• [YOUR INSTRUCTIONS]:
The output is the lines below from the one with "You are a GUI agent. The screenshot is 1024×2186." through the one with "Fotos (726, 1854)", both included, printed exactly and with no other line.

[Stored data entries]
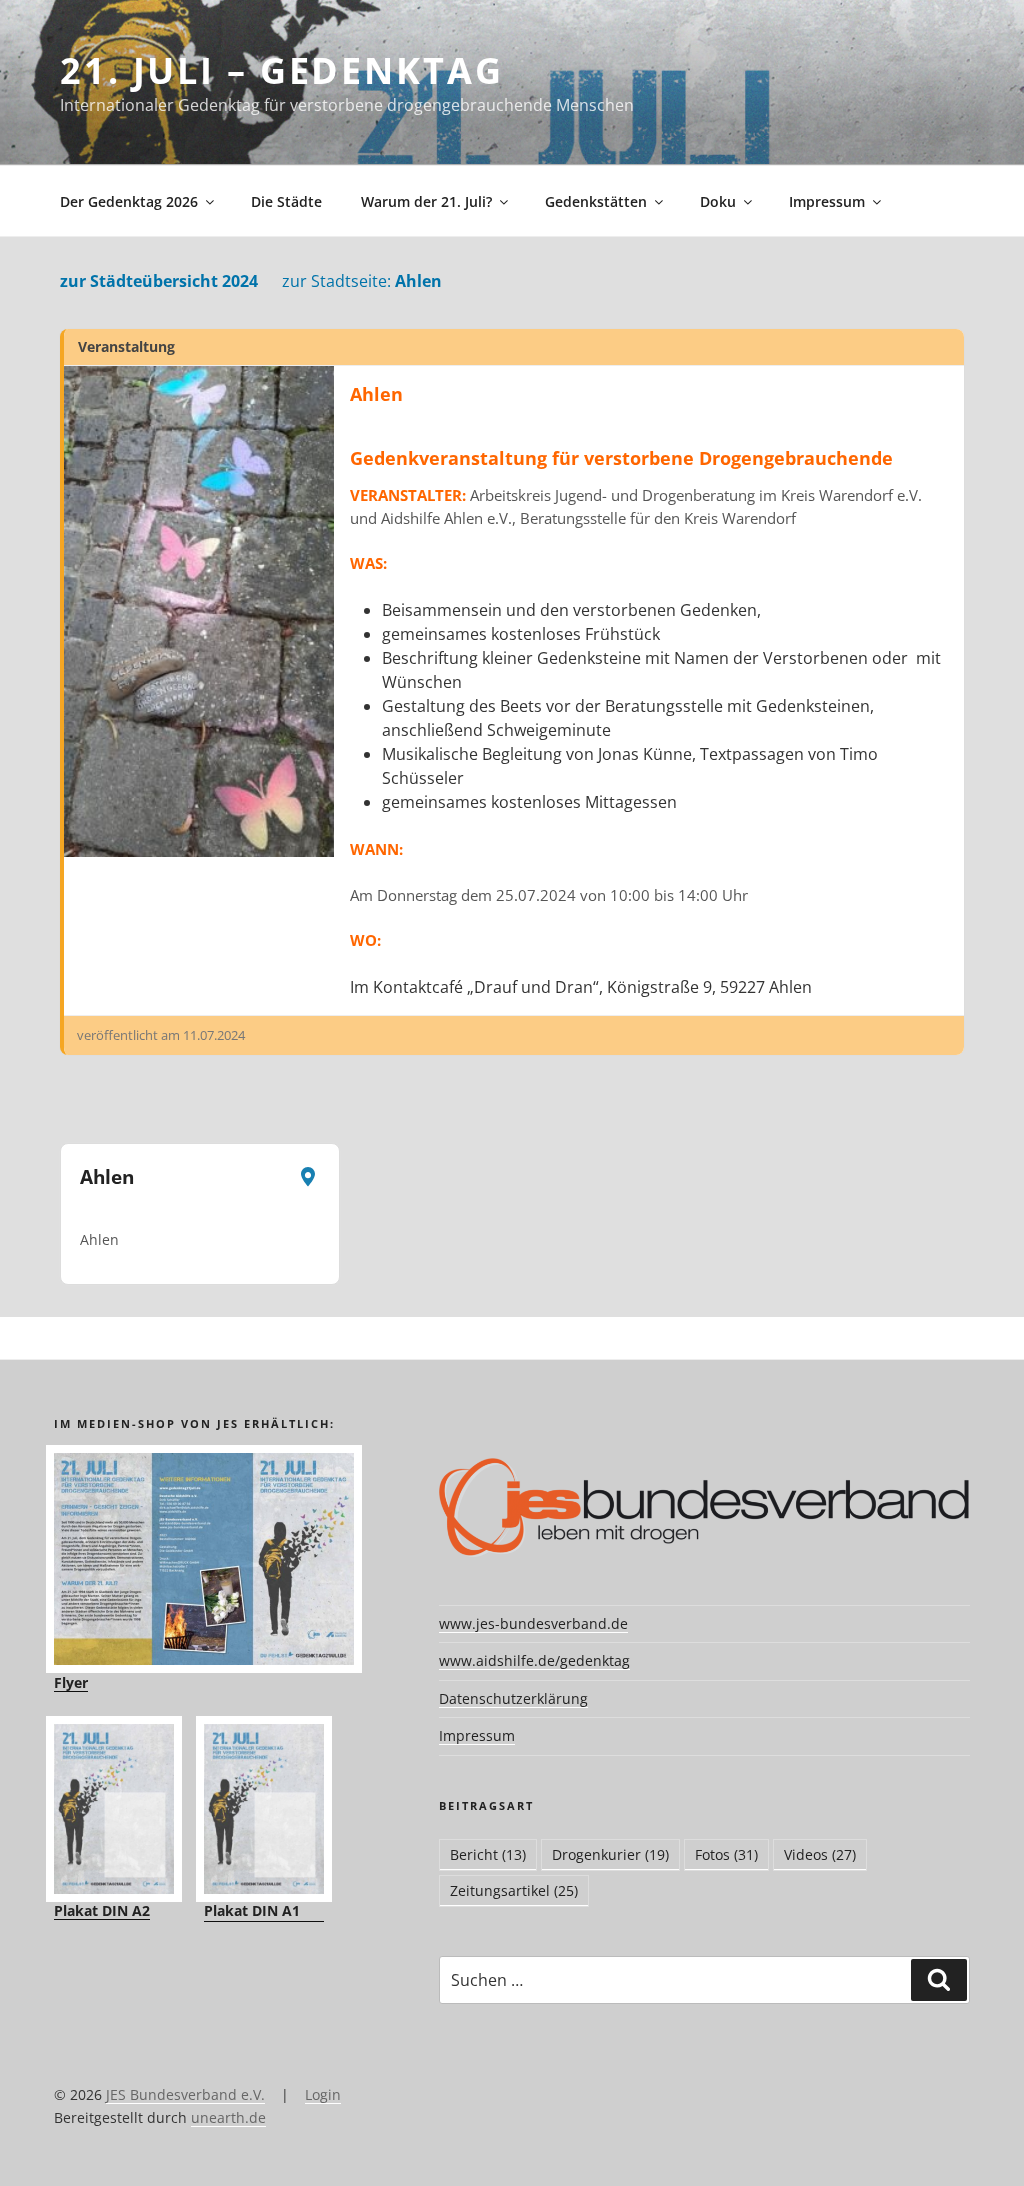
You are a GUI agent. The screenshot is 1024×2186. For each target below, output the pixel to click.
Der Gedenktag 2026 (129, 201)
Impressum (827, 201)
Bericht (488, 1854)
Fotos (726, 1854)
--
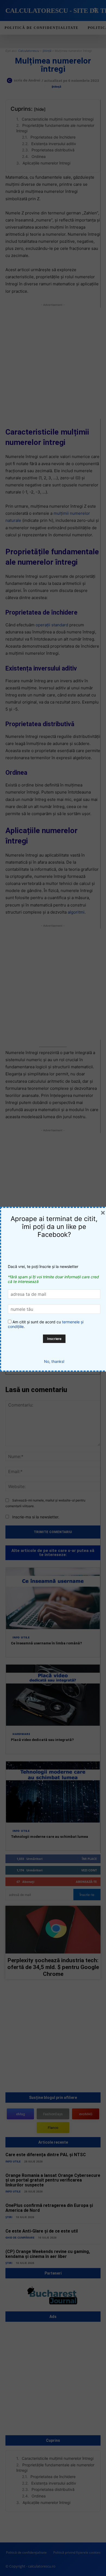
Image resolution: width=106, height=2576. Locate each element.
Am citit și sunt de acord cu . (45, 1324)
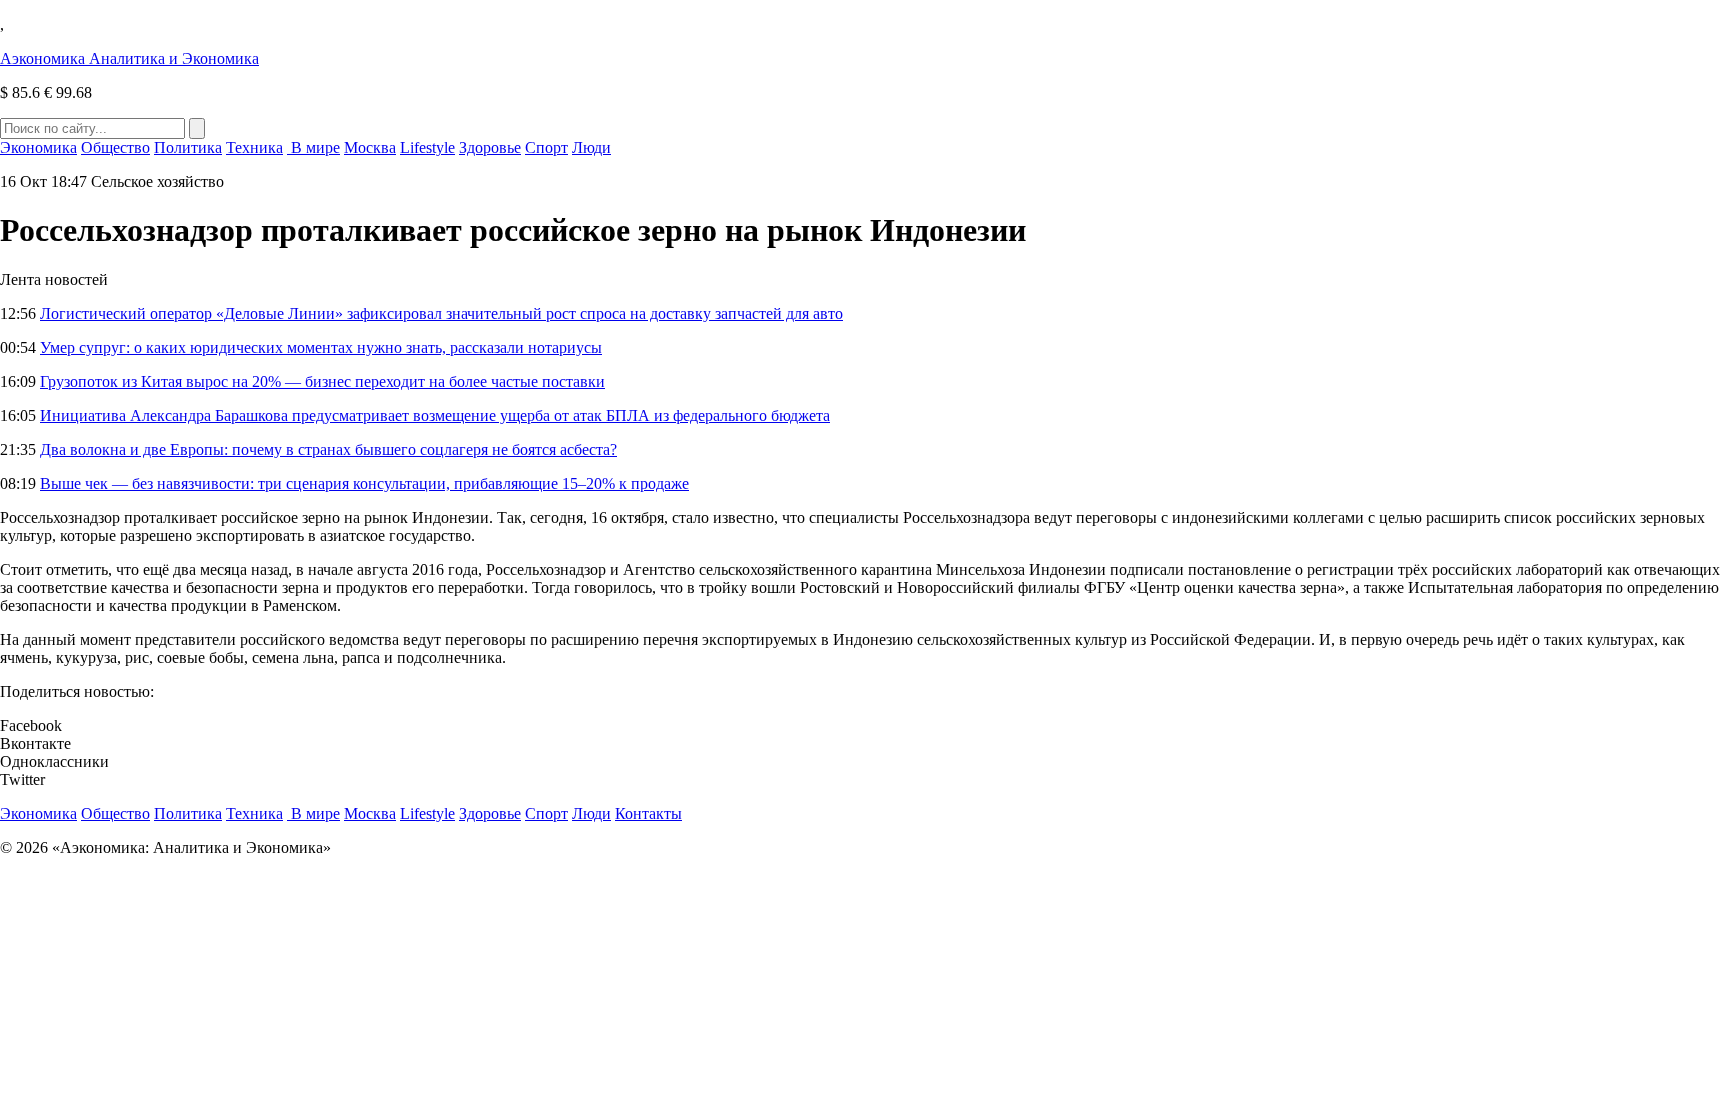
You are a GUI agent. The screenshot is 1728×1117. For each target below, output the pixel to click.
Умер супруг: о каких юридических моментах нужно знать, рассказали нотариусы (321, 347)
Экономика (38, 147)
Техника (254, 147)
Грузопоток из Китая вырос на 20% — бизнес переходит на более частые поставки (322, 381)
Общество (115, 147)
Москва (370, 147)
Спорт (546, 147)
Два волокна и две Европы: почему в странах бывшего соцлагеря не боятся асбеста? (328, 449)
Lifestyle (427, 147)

• [SOLUTION TO THIS PROBLEM]:
You are a GUI agent. The screenshot is 1024×2186. For each target below, output the pixel to click.
Der Gedenktag 2026 (129, 201)
Impressum (827, 201)
Bericht (488, 1854)
Fotos (726, 1854)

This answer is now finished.